Friday, January 9, 2015

Walking On Thin Ice

It is -25 C with the wind chill today. I am sitting at my desk with an extra scarf over my sweater, and wishing I had gloves suitable for typing in. More hot tea is on the way. And yet, I can't adequately explain to my kids why they aren't allowed outside in just their socks.

Every time we leave the house, I have to remind the girls to wear hats and mitts. Not just carry them along, but actually use them. And it isn't like they are immune to the cold. I see them hunker into their jackets as the wind blows them sideways on departing the supermarket. Me, I don't set foot out of the house without my fur hat planted on my head. I suppose the kids just have a tropical mindset. Sunscreen and sunglasses they understand. Warm jackets, not so much.

Last week was my birthday, and, as everyone knows, you get to be The Boss of the Universe on your birthday. After a week (or three) of Christmas/New Year's/No-Excuse-Provided eating, I wanted to go for a walk. That may sound odd after I've just spent two paragraphs complaining about the cold, but it was a balmy -3 C that day, and I'm a walker. So Erik and I rounded up the girls and we headed off to the woods.
Erik and I tromped along the trail as the girls ran up and down the hills. Pretty soon, I noticed that Indy had no hands.
"Indy, where are your mittens?"
She shrugged, her hands still hidden in her jacket. "In the car."
"Why? I told you to bring them."I said.
She ran back up the hill. "I did bring them. They're in the car."

We made our way to the end of the trail and down to the beach.
"Mom!" shouted Stylish. "The water is frozen!"
"There's ice everywhere!" squealed Indy.
"Just stay along the edge," said Erik. "The ice is thin - you'll fall through."
Erik and I told stories about our own youthful through-the-ice-into-shallow-water experiences, but the girls weren't really listening. It was too much fun to make the ice crack along the shore.

Frozen water - who would have thought?
Even Erik gave it a try.
And they crept out further and further.
By now I sounded as motherly as it gets. "Girls, don't go out so far! Thin ice is dangerous! Yes, I know it is shallow here, but you are still going to end up cold and soaking! Girls!"
And they listened, sort of. They came closer to shore for a step or two, then right back out on the slippery stuff.

We came across a beaver dam. After some detailed examination (taking care not to disturb the beavers, of course), Stylish and Indy locked in on the long log disappearing into the ice.
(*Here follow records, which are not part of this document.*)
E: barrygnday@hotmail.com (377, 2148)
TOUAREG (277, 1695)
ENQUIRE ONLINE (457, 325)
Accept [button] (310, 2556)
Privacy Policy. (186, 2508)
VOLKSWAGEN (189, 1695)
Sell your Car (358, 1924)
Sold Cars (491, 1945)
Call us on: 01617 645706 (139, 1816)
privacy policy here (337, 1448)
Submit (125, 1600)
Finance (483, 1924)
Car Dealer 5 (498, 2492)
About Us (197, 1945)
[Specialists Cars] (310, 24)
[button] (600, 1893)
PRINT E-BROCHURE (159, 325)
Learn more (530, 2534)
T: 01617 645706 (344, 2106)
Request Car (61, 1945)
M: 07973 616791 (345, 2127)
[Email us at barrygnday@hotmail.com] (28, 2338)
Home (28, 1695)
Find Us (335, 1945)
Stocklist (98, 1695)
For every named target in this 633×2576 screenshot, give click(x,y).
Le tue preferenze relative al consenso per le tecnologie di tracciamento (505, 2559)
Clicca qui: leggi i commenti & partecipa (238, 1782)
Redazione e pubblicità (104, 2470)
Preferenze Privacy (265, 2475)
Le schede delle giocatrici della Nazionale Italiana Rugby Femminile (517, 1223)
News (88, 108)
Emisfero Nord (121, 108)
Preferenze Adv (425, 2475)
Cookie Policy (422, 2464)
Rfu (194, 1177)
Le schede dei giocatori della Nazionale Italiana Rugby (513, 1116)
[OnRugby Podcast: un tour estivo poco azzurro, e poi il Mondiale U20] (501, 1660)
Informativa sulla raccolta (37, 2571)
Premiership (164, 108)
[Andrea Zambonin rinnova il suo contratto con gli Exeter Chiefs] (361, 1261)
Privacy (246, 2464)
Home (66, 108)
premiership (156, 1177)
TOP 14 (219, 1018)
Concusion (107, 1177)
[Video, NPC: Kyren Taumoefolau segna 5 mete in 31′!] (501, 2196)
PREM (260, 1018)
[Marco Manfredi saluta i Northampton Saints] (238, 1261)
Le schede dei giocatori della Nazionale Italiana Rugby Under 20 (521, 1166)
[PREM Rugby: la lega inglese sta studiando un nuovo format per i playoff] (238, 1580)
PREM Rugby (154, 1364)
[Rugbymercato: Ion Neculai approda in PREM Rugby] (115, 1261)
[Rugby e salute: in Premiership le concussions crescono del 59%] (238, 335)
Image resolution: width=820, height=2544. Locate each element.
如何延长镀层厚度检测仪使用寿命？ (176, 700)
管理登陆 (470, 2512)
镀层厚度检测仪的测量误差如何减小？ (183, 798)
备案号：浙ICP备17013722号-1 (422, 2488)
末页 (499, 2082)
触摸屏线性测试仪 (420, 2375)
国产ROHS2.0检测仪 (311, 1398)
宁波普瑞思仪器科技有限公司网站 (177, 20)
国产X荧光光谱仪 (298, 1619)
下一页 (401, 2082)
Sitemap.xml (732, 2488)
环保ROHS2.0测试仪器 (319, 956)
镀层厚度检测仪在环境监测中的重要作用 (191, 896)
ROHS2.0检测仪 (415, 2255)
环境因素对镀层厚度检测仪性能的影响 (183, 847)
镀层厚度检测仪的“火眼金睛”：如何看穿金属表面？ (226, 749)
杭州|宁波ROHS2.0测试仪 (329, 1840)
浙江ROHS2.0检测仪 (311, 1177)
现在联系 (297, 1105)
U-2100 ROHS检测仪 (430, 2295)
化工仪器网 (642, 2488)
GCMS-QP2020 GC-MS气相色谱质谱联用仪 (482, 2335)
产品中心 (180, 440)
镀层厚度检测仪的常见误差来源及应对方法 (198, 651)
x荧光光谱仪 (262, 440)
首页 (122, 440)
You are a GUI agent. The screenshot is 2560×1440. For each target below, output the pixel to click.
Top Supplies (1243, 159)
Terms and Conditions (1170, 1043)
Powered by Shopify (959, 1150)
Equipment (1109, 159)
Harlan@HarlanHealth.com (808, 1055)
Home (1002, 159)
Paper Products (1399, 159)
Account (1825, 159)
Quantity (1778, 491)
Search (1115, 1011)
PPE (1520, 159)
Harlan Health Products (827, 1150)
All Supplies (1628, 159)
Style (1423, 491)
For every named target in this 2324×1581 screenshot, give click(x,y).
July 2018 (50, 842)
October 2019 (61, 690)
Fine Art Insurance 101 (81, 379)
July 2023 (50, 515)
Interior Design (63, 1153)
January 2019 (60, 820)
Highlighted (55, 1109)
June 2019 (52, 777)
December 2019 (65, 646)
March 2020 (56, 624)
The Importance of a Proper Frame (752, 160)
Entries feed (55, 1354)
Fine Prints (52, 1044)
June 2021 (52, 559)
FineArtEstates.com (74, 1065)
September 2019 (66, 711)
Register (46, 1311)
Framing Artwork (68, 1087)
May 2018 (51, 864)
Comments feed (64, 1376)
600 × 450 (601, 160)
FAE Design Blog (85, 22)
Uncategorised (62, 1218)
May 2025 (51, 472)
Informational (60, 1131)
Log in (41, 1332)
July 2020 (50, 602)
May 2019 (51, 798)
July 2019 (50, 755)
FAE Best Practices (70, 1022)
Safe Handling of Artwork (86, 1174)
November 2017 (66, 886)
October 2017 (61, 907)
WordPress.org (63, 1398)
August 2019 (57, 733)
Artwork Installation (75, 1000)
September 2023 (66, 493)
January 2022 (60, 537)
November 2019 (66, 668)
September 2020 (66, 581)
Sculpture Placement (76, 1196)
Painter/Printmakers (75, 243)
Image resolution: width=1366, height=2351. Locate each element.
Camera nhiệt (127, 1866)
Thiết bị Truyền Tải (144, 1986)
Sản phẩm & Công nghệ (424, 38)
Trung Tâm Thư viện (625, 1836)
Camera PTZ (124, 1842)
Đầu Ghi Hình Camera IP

They couldn't help themselves. I know that. Heck, I was tempted to walk along that log myself. But out they went, back and forth, poking at the ice with sticks and making swirls in the snow.

Erik and I chatted as the girls played. And then, crack! I turned to see Indy hip-deep in the water, still clinging to the log.

Man, I hate being right sometimes.

"Pull your foot up carefully, honey," I said. "Don't lose your boot."
(The things you say as a parent. No comforting words, no rush along the ice to save your second-born. Just don't lose that new damn boot.)
Indy pulled her foot up, boot and all, and crawled back along the log, sobbing a little.
I am cold and wet and I don't want to talk about it.
Now was the time for hugs and help. Erik squeezed out her boot liner while I gave her one of my warm socks. (Yes, I was wearing doubles, like any rational human being in a Canadian winter.) I had to hush Stylish repeatedly, as she kept laughing at her sister. Indy's rage was building and, once she goes Hulk, it is hard to turn back. Siblings. It's a wonder any of us make it to adulthood.

We hobbled back to the car, and Indy slowly got over her annoyance at falling through the ice. As soon as we got in the car, Indy stripped off the offending boot and sock, and wrapped a cloth grocery bag around her wet foot. At least she was learning - get those cold, wet things off ASAP.
A perfectly acceptable winter footwear substitute.
It was a fun day in the woods anyway, but I'm not sure anyone learned anything. Indy labels the episode "an accident" rather than "an easily-forseeable consequence of my actions". And Stylish just finds the whole thing hilarious.

I think it is time to head back to the tropics. Wearing sunscreen is so much simpler.


With Brio said...

Amy I love your writing -- I check for updates all the time on Papillon, whether they're land or sea or air! Hope you guys are headed for warmer weather soon!

s/v Brio

Amber said...

Great story! I always loved cracking ice when I was little. And yes, absolutely, don't lose your boot :)
We had to teach our daughter to wear shoes before we headed to America a few Christmases ago. She usually only wears flip-flops and hated wearing real shoes. Once we got to the mid-west and she felt real cold, she suddenly didn't mind the shoes too much!